The "star-delta" scheme is a method of reducing starting currents by changing the way motor windings are connected. Initially, the windings are connected in a "star" configuration, which reduces the current to 1/3 of the nominal value. Once the motor reaches a certain speed, the windings switch to the "delta" configuration, which provides maximum power.
This scheme is effective, but it can only be applied to motors that support such switching. For this, the motor's connection box must have six terminals that allow changing the connection configuration. The image below shows what such a connection box looks like:
Determining motor parameters
If access to the connection box is unavailable, information about the "star-delta" scheme support can be found on the motor nameplate. It contains data on nominal voltage and current in each mode. For example, when connected in a "star" configuration, the nominal voltage is usually 690 V, and the current is significantly lower than when connected in a "delta" configuration with a voltage of 400 V.
Based on this data, a motor startup algorithm can be built:
- First stage: start the motor in the "star" configuration, which reduces the starting current.
- Second stage: after 5–10 seconds (depending on the mechanism and inertia), the windings switch to the "delta" configuration. This ensures the motor's full power.
Connection scheme
To implement the "star-delta" scheme, switching equipment consisting of three contactors, a thermal relay, and a time relay is used. Below is the wiring diagram:
Principle of operation
The scheme operates according to the following algorithm:
- When the "Start" button (S2) is pressed, power is supplied to the K1 contactor, which closes the windings in the "star" configuration. Simultaneously, the K4 time relay is activated, starting the countdown.
- After a set time (usually 5–10 seconds), the K4 relay turns off the K1 contactor and turns on the K3 contactor, switching the windings to the "delta" configuration.
- To stop the motor, the "Stop" button (S1) is pressed, which breaks the power circuit.
The interlock contacts K2.2 and K3.2 ensure protection against simultaneous activation of K2 and K3 contacts, which could cause a short circuit.
Advantages and limitations
The "star-delta" scheme has several advantages:
- Reduces starting current by three times.
- Decreases mechanical load on the motor and connected equipment.
- Simple to implement, provided the necessary switching equipment is available.
However, it also has limitations:
- Not suitable for motors with a fixed winding configuration.
- Requires additional expenses for time relays and contactors.
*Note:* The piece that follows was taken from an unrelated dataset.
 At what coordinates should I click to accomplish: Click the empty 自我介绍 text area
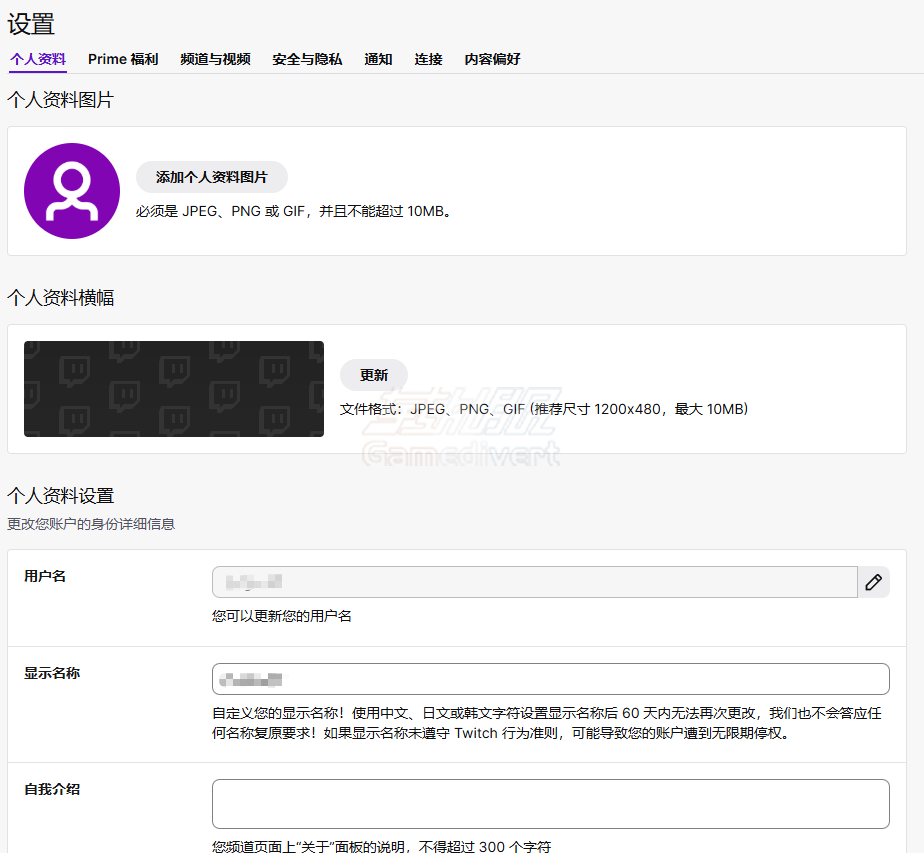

- Mechanical oscillations may occur during the switch from "star" to "delta."
Conclusion
The "star-delta" scheme is an effective way to reduce starting currents and protect the electrical network from overloads. Its use extends the lifespan of equipment and ensures stable system operation. It is important to correctly select the time relay parameters and properly configure the scheme to avoid damage to the motor or switching equipment.